Wenn laut grölende Festivalkonsumisten irgendwo auftauchen oder irgendwelche Irren ganz besonders Irres tun oder reden, dann stürzt sich die mediale Aufmerksamkeit ausgehungert drauf und frisst alle Inhalte. Deshalb interviewt Tanner ja so gern andere Menschen, die leisen Handelnden, die Machenden und Verändernden. Barbara Röhner und ihre Freunde von der Bürgerinitiative Kleinzschocher machen, wie der große Rainer Müller so gern sagt: Grabe, wo Du stehst! Und schau, was Du tun kannst.
Einen wundervollen Tag, Frau Barbara Röhner, schön mit Dir ins Gespräch zu kommen. Du bist Teil der Bürgerinitiative Kleinzschocher, die am 30. August zum Bürgerfest einlädt. Auf dem Vorplatz der Taborkirche geht es 15 Uhr los. Kannst Du uns etwas zum Programm erzählen?

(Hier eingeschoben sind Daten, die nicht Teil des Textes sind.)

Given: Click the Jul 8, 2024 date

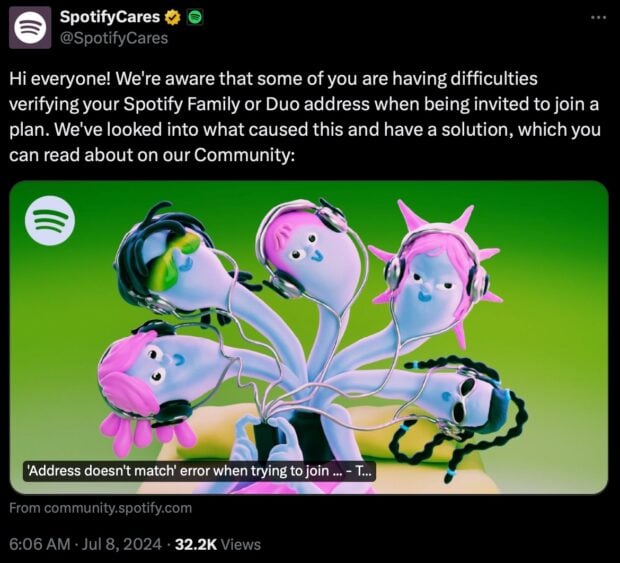Looking at the screenshot, I should click(122, 544).
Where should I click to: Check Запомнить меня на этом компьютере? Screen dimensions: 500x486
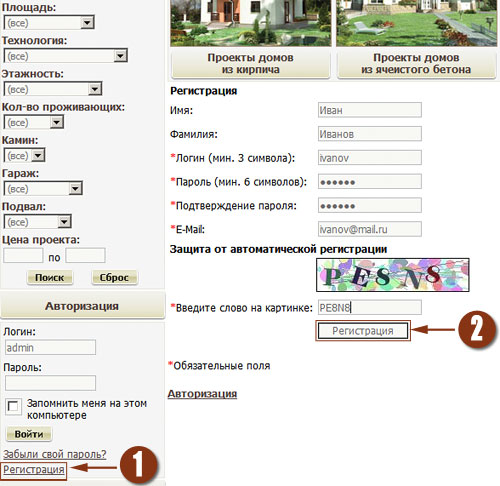[13, 406]
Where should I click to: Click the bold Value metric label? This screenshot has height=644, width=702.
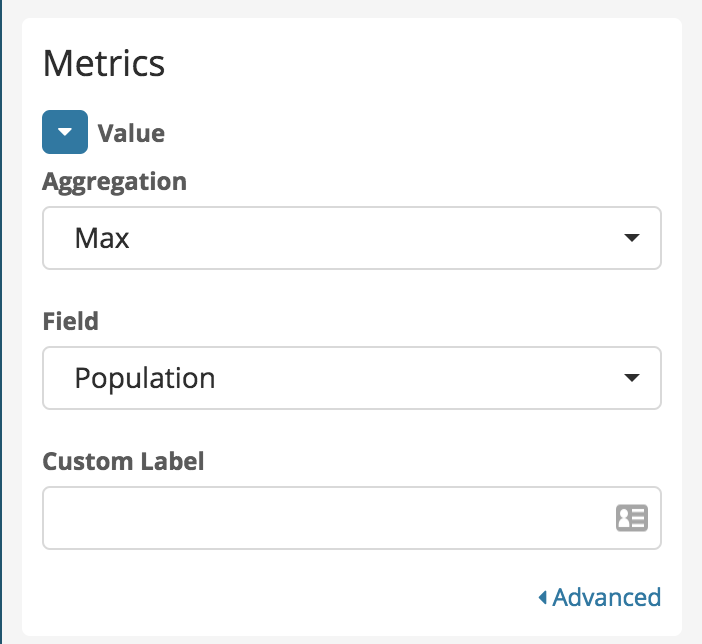tap(131, 133)
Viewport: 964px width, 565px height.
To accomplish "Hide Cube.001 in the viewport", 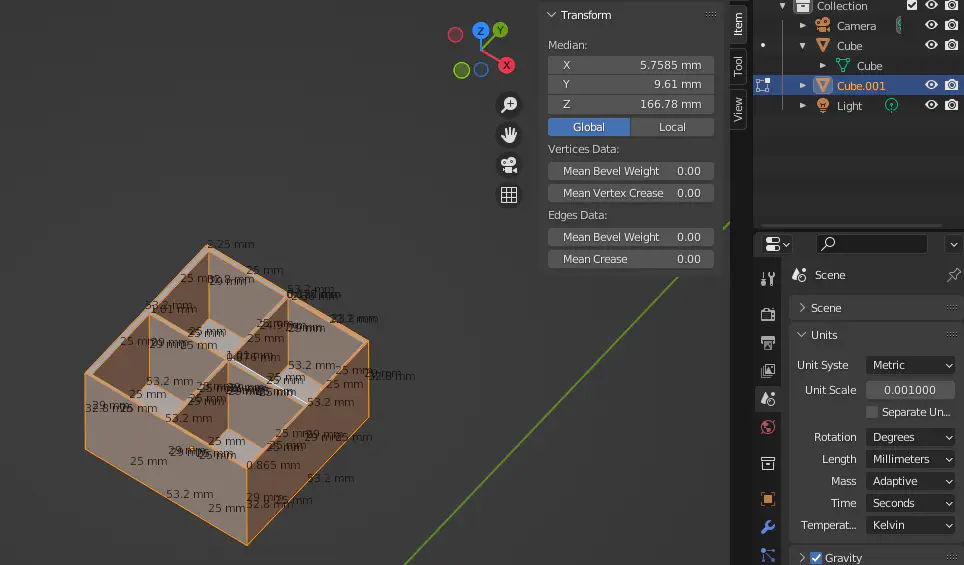I will point(931,86).
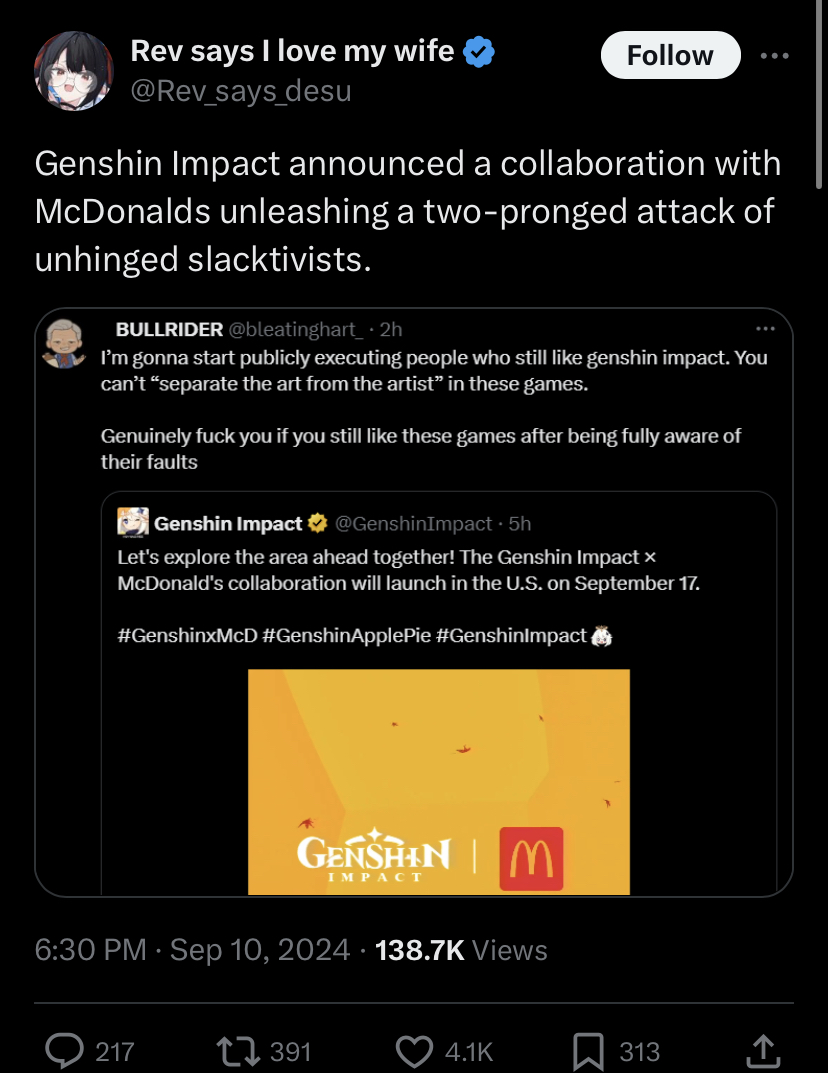Click Genshin Impact's gold verified badge
This screenshot has width=828, height=1073.
pos(317,523)
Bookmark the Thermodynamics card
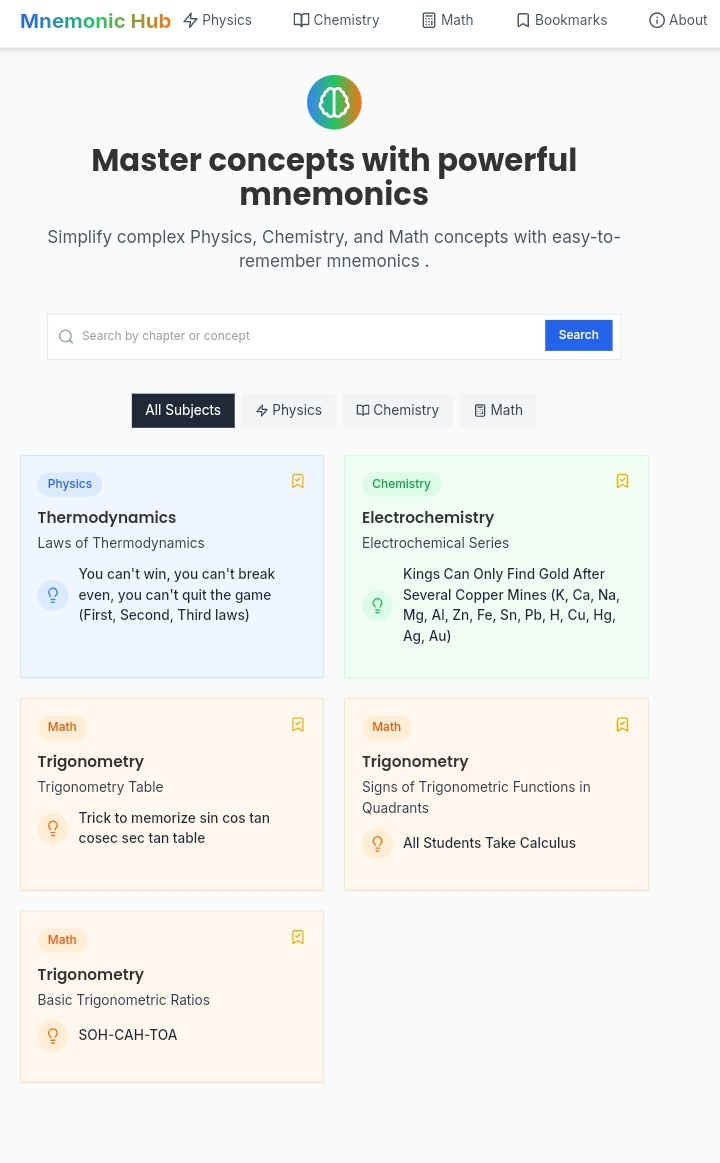Viewport: 720px width, 1163px height. [298, 481]
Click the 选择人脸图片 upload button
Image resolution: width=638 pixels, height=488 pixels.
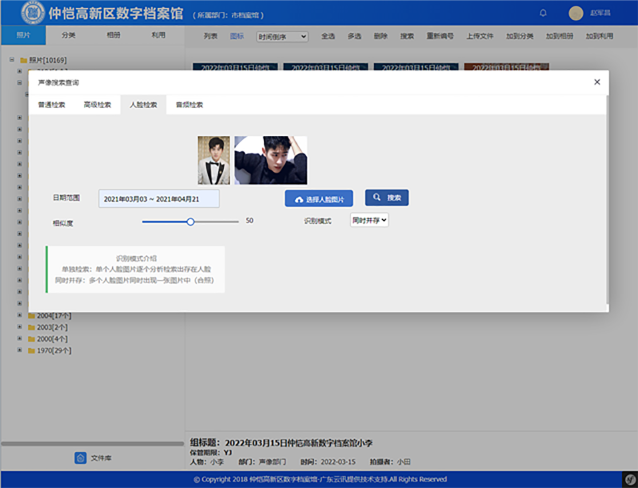coord(319,199)
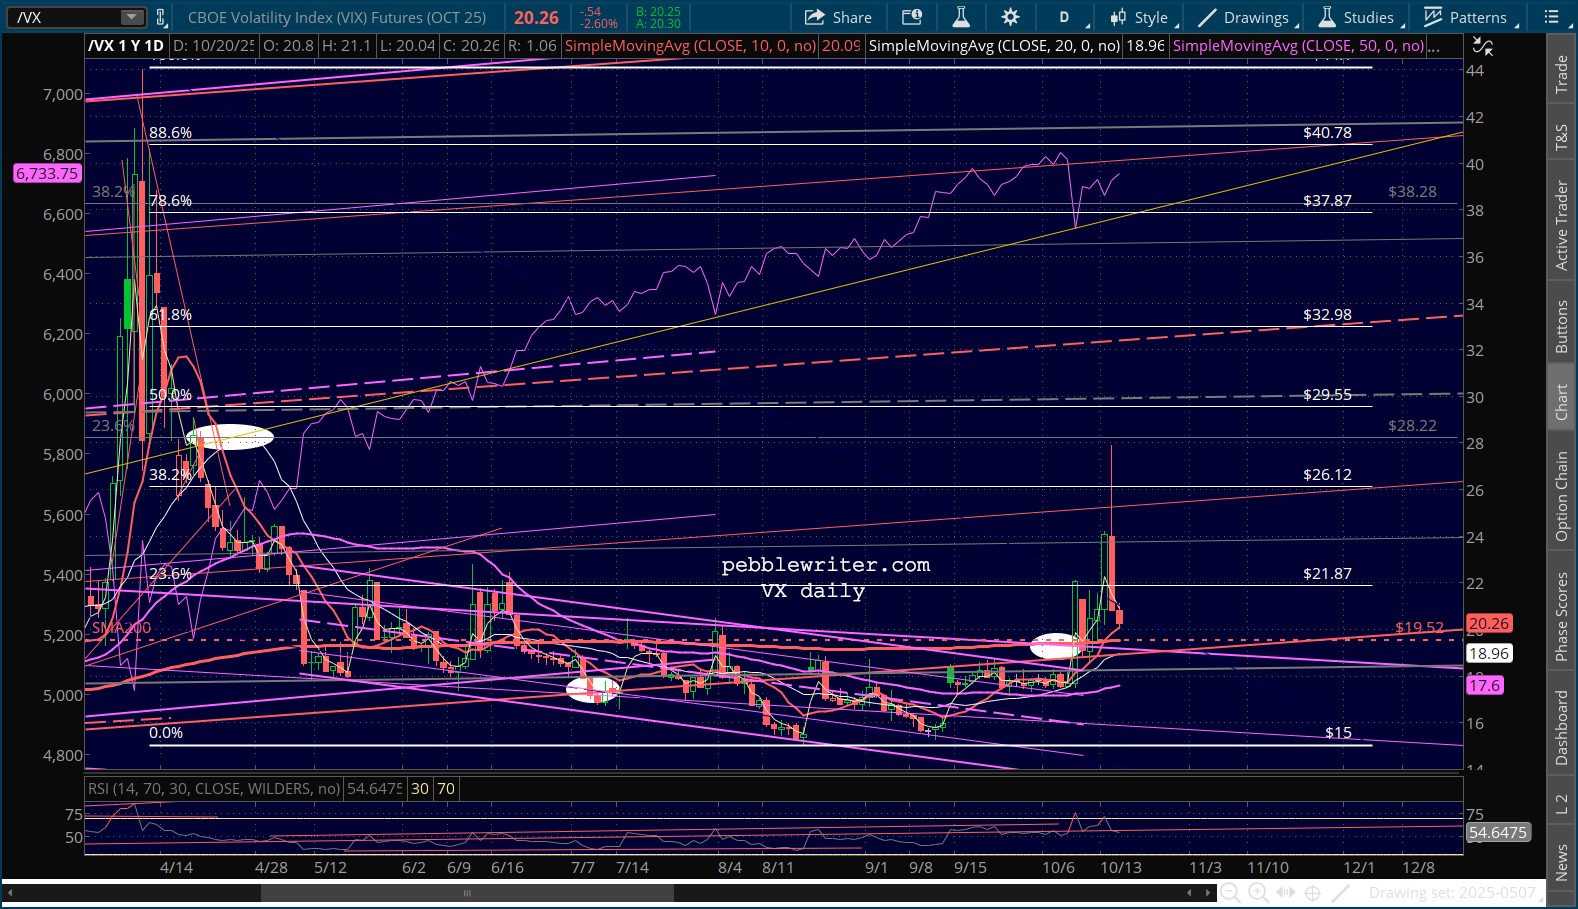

Da das Fest nachmittags startet, gibt es erst einmal Kaffee und Kuchen. Wer aber schon mit gefülltem Bauch kommt, kann sich gleich von zahlreichen Angeboten verlocken lassen. Die reichen vom Ton- und Stempelbau, einem Rätselspiel, Geschichten für die Kleinen, Malmöglichkeiten, Kreatives mit Kräutern bis hin zur Führung zum Rittergut, Schloss und Schlosspark um 16 Uhr und Turmbesteigung der Taborkirche um 17 Uhr.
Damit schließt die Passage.